## What is expected
Print every line exactly as it appears in the material below.
===============
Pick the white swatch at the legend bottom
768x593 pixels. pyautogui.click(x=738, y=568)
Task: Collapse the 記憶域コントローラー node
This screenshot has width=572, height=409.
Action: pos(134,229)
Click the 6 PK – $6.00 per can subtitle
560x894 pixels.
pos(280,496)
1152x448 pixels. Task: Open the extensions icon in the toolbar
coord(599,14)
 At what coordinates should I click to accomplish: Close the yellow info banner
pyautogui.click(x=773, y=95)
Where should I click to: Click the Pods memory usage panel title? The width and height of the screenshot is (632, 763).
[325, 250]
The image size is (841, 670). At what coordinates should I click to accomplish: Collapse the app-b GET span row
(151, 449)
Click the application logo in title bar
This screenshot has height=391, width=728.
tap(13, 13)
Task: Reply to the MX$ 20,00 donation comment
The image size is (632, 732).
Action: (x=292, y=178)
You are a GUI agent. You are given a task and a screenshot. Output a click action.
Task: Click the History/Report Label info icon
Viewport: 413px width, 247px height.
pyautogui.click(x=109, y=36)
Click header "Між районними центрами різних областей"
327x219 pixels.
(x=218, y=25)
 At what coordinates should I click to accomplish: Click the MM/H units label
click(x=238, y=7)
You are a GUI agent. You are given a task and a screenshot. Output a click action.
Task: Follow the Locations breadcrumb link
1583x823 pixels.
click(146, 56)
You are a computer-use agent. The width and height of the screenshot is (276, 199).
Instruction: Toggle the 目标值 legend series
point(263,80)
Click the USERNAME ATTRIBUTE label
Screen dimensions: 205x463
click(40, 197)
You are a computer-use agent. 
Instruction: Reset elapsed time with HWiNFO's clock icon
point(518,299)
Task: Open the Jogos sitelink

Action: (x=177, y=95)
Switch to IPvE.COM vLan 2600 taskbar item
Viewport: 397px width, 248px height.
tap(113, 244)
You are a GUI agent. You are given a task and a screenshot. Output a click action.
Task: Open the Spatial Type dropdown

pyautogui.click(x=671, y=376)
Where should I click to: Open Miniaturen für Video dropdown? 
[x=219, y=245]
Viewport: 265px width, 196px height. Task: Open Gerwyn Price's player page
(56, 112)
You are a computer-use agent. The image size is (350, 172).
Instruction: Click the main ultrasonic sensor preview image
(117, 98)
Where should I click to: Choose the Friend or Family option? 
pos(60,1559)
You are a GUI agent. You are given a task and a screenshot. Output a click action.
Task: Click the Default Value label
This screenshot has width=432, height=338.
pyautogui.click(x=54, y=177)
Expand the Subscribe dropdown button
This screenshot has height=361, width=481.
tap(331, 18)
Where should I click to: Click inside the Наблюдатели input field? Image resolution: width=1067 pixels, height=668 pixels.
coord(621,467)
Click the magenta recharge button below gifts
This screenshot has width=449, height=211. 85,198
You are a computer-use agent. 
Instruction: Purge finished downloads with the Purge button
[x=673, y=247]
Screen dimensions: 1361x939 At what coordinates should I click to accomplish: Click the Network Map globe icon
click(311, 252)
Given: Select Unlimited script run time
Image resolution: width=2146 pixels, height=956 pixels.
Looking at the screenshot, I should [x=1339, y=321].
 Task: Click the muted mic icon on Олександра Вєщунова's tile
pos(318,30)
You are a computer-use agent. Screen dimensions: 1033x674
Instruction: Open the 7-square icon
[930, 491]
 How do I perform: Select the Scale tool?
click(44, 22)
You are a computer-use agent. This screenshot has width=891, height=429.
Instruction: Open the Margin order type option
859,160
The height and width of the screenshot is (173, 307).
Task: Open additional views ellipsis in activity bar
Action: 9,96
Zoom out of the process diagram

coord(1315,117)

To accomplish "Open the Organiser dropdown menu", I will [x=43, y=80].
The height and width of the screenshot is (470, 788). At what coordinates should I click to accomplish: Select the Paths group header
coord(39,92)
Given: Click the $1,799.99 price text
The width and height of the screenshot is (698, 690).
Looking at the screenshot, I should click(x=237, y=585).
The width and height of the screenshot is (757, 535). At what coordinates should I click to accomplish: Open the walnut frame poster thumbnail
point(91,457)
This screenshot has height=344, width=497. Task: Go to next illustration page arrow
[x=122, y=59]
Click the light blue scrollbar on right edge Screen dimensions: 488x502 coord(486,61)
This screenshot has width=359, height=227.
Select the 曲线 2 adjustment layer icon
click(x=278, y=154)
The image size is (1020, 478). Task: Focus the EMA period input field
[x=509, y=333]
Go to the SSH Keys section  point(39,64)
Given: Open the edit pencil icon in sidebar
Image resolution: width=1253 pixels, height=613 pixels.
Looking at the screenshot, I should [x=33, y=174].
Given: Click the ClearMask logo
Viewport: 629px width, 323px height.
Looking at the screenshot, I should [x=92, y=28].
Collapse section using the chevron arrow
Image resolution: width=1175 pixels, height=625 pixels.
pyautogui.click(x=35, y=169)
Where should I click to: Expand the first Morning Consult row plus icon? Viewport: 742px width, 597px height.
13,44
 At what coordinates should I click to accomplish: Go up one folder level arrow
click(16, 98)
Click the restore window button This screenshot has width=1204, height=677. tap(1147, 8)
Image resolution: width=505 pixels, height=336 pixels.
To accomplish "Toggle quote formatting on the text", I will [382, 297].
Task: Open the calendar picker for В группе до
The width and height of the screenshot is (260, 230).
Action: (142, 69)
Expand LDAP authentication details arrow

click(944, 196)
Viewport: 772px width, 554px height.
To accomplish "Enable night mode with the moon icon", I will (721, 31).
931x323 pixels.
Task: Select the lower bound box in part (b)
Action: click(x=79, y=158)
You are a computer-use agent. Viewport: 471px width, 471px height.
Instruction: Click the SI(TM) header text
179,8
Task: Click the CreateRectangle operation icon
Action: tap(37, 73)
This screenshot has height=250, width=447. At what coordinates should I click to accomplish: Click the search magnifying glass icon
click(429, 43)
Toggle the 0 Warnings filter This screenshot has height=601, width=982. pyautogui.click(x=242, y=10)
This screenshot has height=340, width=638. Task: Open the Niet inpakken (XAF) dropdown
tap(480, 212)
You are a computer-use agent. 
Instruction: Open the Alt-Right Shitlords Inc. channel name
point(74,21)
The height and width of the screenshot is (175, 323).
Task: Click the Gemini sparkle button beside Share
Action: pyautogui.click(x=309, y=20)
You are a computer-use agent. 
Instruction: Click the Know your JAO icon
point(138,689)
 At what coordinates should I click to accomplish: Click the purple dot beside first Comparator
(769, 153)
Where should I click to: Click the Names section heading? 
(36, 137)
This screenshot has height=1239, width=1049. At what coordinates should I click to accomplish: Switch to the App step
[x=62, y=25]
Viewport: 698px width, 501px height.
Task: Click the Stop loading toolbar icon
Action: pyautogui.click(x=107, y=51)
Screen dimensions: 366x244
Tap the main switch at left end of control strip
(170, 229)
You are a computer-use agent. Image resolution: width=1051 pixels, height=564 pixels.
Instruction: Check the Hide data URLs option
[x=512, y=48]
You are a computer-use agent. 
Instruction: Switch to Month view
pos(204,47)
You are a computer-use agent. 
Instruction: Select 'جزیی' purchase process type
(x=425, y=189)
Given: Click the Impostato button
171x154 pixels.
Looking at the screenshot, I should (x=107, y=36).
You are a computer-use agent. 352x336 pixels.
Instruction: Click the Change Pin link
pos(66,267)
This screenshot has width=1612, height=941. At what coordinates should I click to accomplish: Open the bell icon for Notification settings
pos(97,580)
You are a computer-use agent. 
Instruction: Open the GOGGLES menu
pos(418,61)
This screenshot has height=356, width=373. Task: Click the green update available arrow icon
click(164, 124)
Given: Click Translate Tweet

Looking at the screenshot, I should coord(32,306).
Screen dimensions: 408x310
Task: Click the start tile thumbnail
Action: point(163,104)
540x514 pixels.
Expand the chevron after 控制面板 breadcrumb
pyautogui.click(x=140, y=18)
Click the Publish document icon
===============
## Reply to the task
Pick the white swatch at the legend bottom
768x593 pixels. pyautogui.click(x=738, y=568)
Task: Collapse the 記憶域コントローラー node
This screenshot has width=572, height=409.
Action: pos(134,229)
Click the 6 PK – $6.00 per can subtitle
560x894 pixels.
pos(280,496)
1152x448 pixels. Task: Open the extensions icon in the toolbar
coord(599,14)
 At what coordinates should I click to accomplish: Close the yellow info banner
pyautogui.click(x=773, y=95)
Where should I click to: Click the Pods memory usage panel title? The width and height of the screenshot is (632, 763).
[325, 250]
The image size is (841, 670). At what coordinates should I click to accomplish: Collapse the app-b GET span row
(151, 449)
Click the application logo in title bar
This screenshot has height=391, width=728.
tap(13, 13)
Task: Reply to the MX$ 20,00 donation comment
The image size is (632, 732).
Action: (x=292, y=178)
You are a GUI agent. You are given a task and a screenshot. Output a click action.
Task: Click the History/Report Label info icon
Viewport: 413px width, 247px height.
pyautogui.click(x=109, y=36)
Click header "Між районними центрами різних областей"
327x219 pixels.
(x=218, y=25)
 At what coordinates should I click to accomplish: Click the MM/H units label
click(x=238, y=7)
You are a GUI agent. You are given a task and a screenshot. Output a click action.
Task: Follow the Locations breadcrumb link
1583x823 pixels.
click(146, 56)
You are a computer-use agent. The width and height of the screenshot is (276, 199).
Instruction: Toggle the 目标值 legend series
point(263,80)
Click the USERNAME ATTRIBUTE label
Screen dimensions: 205x463
click(40, 197)
You are a computer-use agent. 
Instruction: Reset elapsed time with HWiNFO's clock icon
point(518,299)
Task: Open the Jogos sitelink

Action: (x=177, y=95)
Switch to IPvE.COM vLan 2600 taskbar item
Viewport: 397px width, 248px height.
tap(113, 244)
You are a GUI agent. You are given a task and a screenshot. Output a click action.
Task: Open the Spatial Type dropdown

pyautogui.click(x=671, y=376)
Where should I click to: Open Miniaturen für Video dropdown? 
[x=219, y=245]
Viewport: 265px width, 196px height. Task: Open Gerwyn Price's player page
(56, 112)
You are a computer-use agent. The image size is (350, 172).
Instruction: Click the main ultrasonic sensor preview image
(117, 98)
Where should I click to: Choose the Friend or Family option? 
pos(60,1559)
You are a GUI agent. You are given a task and a screenshot. Output a click action.
Task: Click the Default Value label
This screenshot has width=432, height=338.
pyautogui.click(x=54, y=177)
Expand the Subscribe dropdown button
This screenshot has height=361, width=481.
tap(331, 18)
Where should I click to: Click inside the Наблюдатели input field? Image resolution: width=1067 pixels, height=668 pixels.
coord(621,467)
Click the magenta recharge button below gifts
This screenshot has width=449, height=211. 85,198
You are a computer-use agent. 
Instruction: Purge finished downloads with the Purge button
[x=673, y=247]
Screen dimensions: 1361x939 At what coordinates should I click to accomplish: Click the Network Map globe icon
click(311, 252)
Given: Select Unlimited script run time
Image resolution: width=2146 pixels, height=956 pixels.
Looking at the screenshot, I should [x=1339, y=321].
 Task: Click the muted mic icon on Олександра Вєщунова's tile
pos(318,30)
You are a computer-use agent. Screen dimensions: 1033x674
Instruction: Open the 7-square icon
[930, 491]
 How do I perform: Select the Scale tool?
click(44, 22)
You are a computer-use agent. This screenshot has width=891, height=429.
Instruction: Open the Margin order type option
859,160
The height and width of the screenshot is (173, 307).
Task: Open additional views ellipsis in activity bar
Action: 9,96
Zoom out of the process diagram

coord(1315,117)

To accomplish "Open the Organiser dropdown menu", I will [x=43, y=80].
The height and width of the screenshot is (470, 788). At what coordinates should I click to accomplish: Select the Paths group header
coord(39,92)
Given: Click the $1,799.99 price text
The width and height of the screenshot is (698, 690).
Looking at the screenshot, I should click(x=237, y=585).
The width and height of the screenshot is (757, 535). At what coordinates should I click to accomplish: Open the walnut frame poster thumbnail
point(91,457)
This screenshot has height=344, width=497. Task: Go to next illustration page arrow
[x=122, y=59]
Click the light blue scrollbar on right edge Screen dimensions: 488x502 coord(486,61)
This screenshot has width=359, height=227.
Select the 曲线 2 adjustment layer icon
click(x=278, y=154)
The image size is (1020, 478). Task: Focus the EMA period input field
[x=509, y=333]
Go to the SSH Keys section  point(39,64)
Given: Open the edit pencil icon in sidebar
Image resolution: width=1253 pixels, height=613 pixels.
Looking at the screenshot, I should [x=33, y=174].
Given: Click the ClearMask logo
Viewport: 629px width, 323px height.
Looking at the screenshot, I should [x=92, y=28].
Collapse section using the chevron arrow
Image resolution: width=1175 pixels, height=625 pixels.
pyautogui.click(x=35, y=169)
Where should I click to: Expand the first Morning Consult row plus icon? Viewport: 742px width, 597px height.
13,44
 At what coordinates should I click to accomplish: Go up one folder level arrow
click(16, 98)
Click the restore window button This screenshot has width=1204, height=677. tap(1147, 8)
Image resolution: width=505 pixels, height=336 pixels.
To accomplish "Toggle quote formatting on the text", I will [382, 297].
Task: Open the calendar picker for В группе до
The width and height of the screenshot is (260, 230).
Action: (142, 69)
Expand LDAP authentication details arrow

click(944, 196)
Viewport: 772px width, 554px height.
To accomplish "Enable night mode with the moon icon", I will (721, 31).
931x323 pixels.
Task: Select the lower bound box in part (b)
Action: click(x=79, y=158)
You are a computer-use agent. Viewport: 471px width, 471px height.
Instruction: Click the SI(TM) header text
179,8
Task: Click the CreateRectangle operation icon
Action: tap(37, 73)
This screenshot has height=250, width=447. At what coordinates should I click to accomplish: Click the search magnifying glass icon
click(429, 43)
Toggle the 0 Warnings filter This screenshot has height=601, width=982. pyautogui.click(x=242, y=10)
This screenshot has height=340, width=638. Task: Open the Niet inpakken (XAF) dropdown
tap(480, 212)
You are a computer-use agent. 
Instruction: Open the Alt-Right Shitlords Inc. channel name
point(74,21)
The height and width of the screenshot is (175, 323).
Task: Click the Gemini sparkle button beside Share
Action: pyautogui.click(x=309, y=20)
You are a computer-use agent. 
Instruction: Click the Know your JAO icon
point(138,689)
 At what coordinates should I click to accomplish: Click the purple dot beside first Comparator
(769, 153)
Where should I click to: Click the Names section heading? 
(36, 137)
This screenshot has height=1239, width=1049. At what coordinates should I click to accomplish: Switch to the App step
[x=62, y=25]
Viewport: 698px width, 501px height.
Task: Click the Stop loading toolbar icon
Action: pyautogui.click(x=107, y=51)
Screen dimensions: 366x244
Tap the main switch at left end of control strip
(170, 229)
You are a computer-use agent. Image resolution: width=1051 pixels, height=564 pixels.
Instruction: Check the Hide data URLs option
[x=512, y=48]
You are a computer-use agent. 
Instruction: Switch to Month view
pos(204,47)
You are a computer-use agent. 
Instruction: Select 'جزیی' purchase process type
(x=425, y=189)
Given: Click the Impostato button
171x154 pixels.
Looking at the screenshot, I should (x=107, y=36).
You are a computer-use agent. 352x336 pixels.
Instruction: Click the Change Pin link
pos(66,267)
This screenshot has width=1612, height=941. At what coordinates should I click to accomplish: Open the bell icon for Notification settings
pos(97,580)
You are a computer-use agent. 
Instruction: Open the GOGGLES menu
pos(418,61)
This screenshot has height=356, width=373. Task: Click the green update available arrow icon
click(164, 124)
Given: Click Translate Tweet

Looking at the screenshot, I should coord(32,306).
Screen dimensions: 408x310
Task: Click the start tile thumbnail
Action: point(163,104)
540x514 pixels.
Expand the chevron after 控制面板 breadcrumb
pyautogui.click(x=140, y=18)
Click the Publish document icon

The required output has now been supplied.